But, as someone more outside than inside, I just want to warn people that the case that seems so apparent to all the insiders, the Yearly Kossers, is not clear at all. Right now, if anyone is paying attention at all, it comes off as he said/he said, and everybody looks like people we should change the channel on. Gilliard says he never sent the incriminating memo and Greenwald backs him? So f******g what? Zengerle says he did. Are we going to claim that bloggers aren't journalists so shouldn't protect sources? Really want to go down the "outing sources" road? It happens that I believe my side on this, but that's because I respect Greenwald from his blog. The people who don't know him from their school board member just hear "blah, blah, blah."
The fact is that this is primarily just a flame war, but it's setting some precedents and showing some predilections that I am very concerned about. There are two questions here that, if either is answered "yes," the progressive blogs are making a big mistake in their approach:
1. Did Armstrong accept a settlement that punishes him in his civil suit with the SEC?
2. Did Kos try to organize a blog effort to keep that very relevant point about an A-lister's credibility from the rest of the community?
We know the answers. With all due respect, the "I was too poor to get an attorney" and the "You haven't heard my side" laments are weak and embarrassing. We depend on the demonstrated integrity and honesty, the willingness to admit mistakes and take responsibility for them, to distinguish us from the other side. If we don't or can't, then, when we need to win our arguments based on the evidence and cases we can provide in the external society, we can be impugned on our own histories. Armstrong needed to say, as soon as this came out, "I'm older and wiser now than I was then, and I pledge to everyone that I will commit myself to open and transparent dealings with my community and the larger society." The transparency is key, which is why Kos' effort to cover it over is not wiped away by "he knows I'd kick his ass" or "I've pissed him off before." It's the effort, not the response. From now on, to those who do pay attention will either have this in their minds or reminded to them every time push comes to shove over whose issues or positions or candidates are right. Our side has not been wrong in asserting its independence, but it's done it in that snarky, smart-ass way that sounds cool before the long-term damage of it becomes known.
I've run campaigns, I've been elected to local public office twice, I've taught election techniques and political communications, I've held relatively important policy positions. Not an A-list blogger, but I've had some experience. I feel there is a self-imposed ignorance of the impact and consequences of what's going on. It's the way GM responded to Nader, not the way Tylenol responded to the poisoner. I'm not saying not to fight back. God, there's way too much of that. But there's a way to do it, and it's not what's being done.

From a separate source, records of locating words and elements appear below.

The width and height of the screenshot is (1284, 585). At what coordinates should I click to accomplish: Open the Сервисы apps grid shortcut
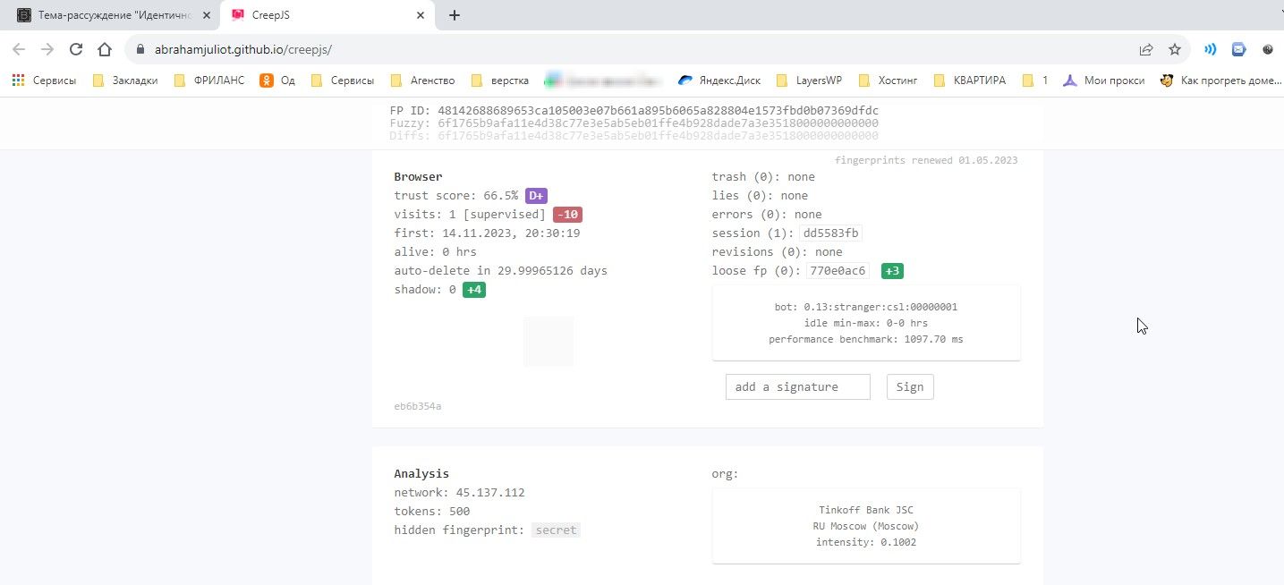tap(44, 81)
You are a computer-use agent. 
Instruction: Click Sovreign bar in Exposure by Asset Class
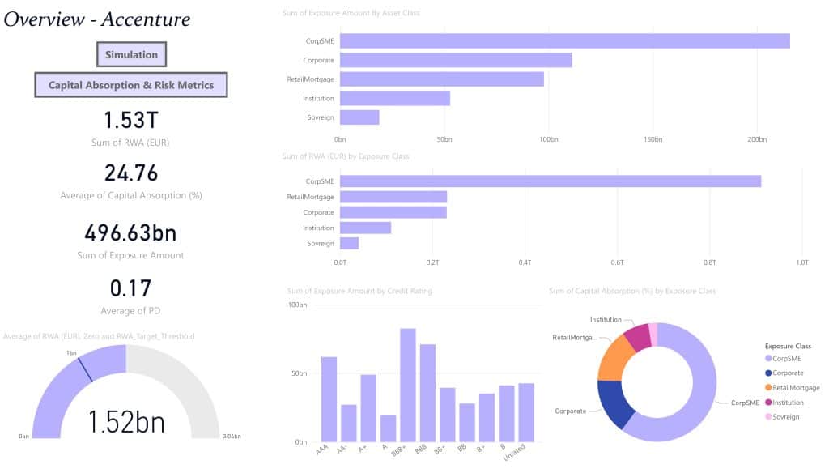pos(359,117)
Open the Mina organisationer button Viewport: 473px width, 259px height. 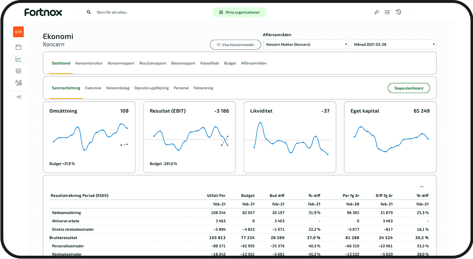coord(239,12)
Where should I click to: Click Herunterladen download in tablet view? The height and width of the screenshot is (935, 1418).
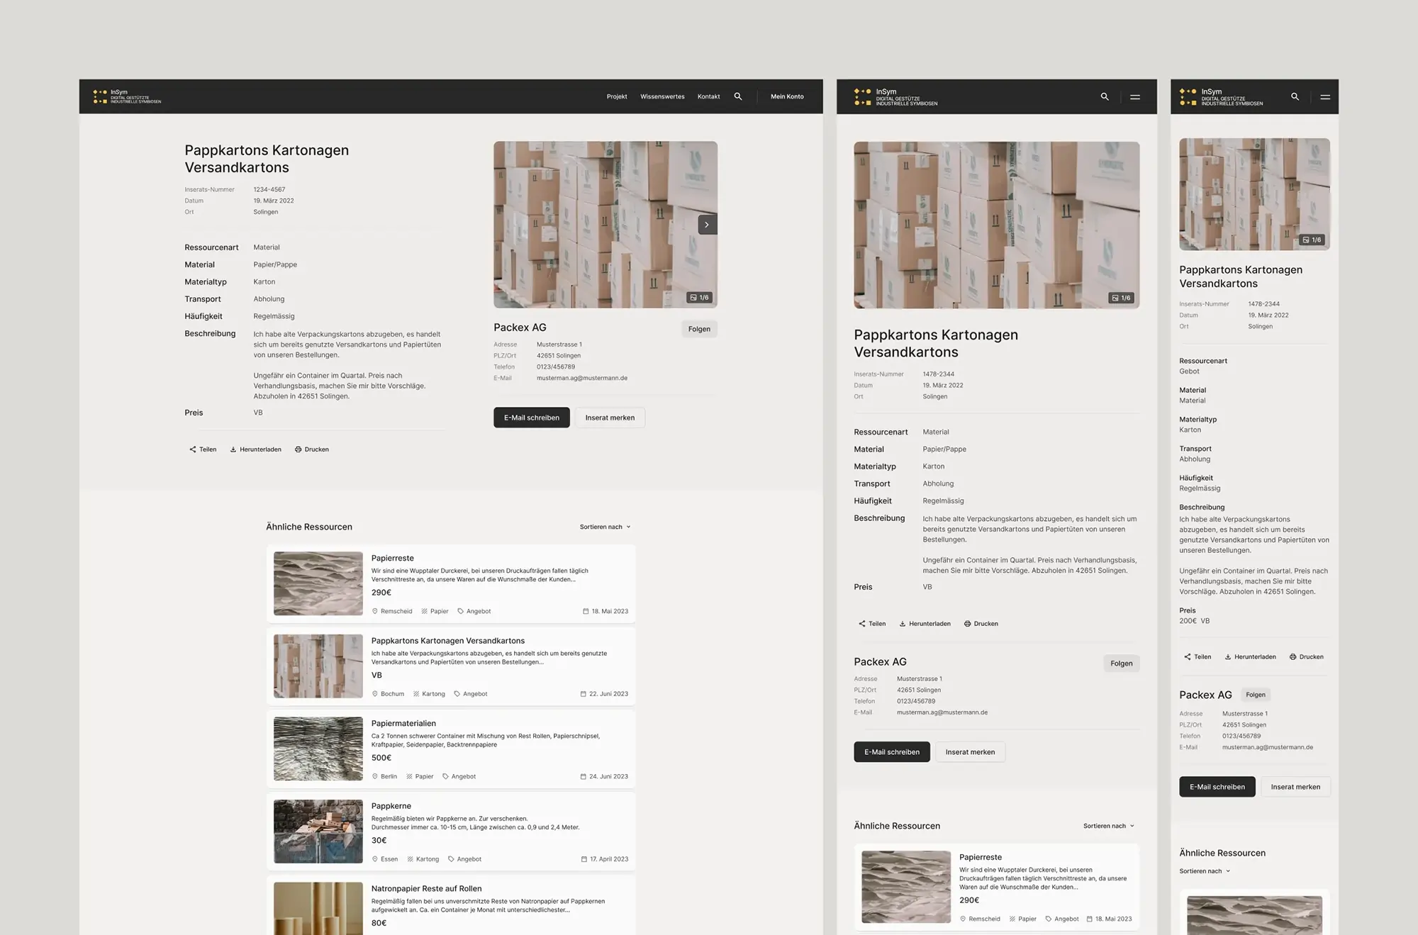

Kos and Armstrong needed to come clean and upfront, pledging commitment to total transparency and challenging Zengerle and his backgrounders to do the same. Without any of the sophomore snark. While they were doing that, following Steve Soto's "two-tier approach" that no one anywhere ever seems to see the brilliance of, the C-listers who will never be the serious focus of counterattack needed to do the dirty work, outing Zengerle on the e-mail problem and questioning the timing of the outburst right after the positive notoriety of Yearly Kos. "We're above the youthful exuberance of the '90s now, let's move on" and "Jason is a dishonest tool of a once-proud, now desperate screed" on different tracks. As it's been, we've had plenty of the latter and little of the former. People who might care or form opinions outside the blogosphere needed to get both in equal measure. That they've basically only gotten one speaks not just to the maturity of our side of the sphere but to our actual political talent.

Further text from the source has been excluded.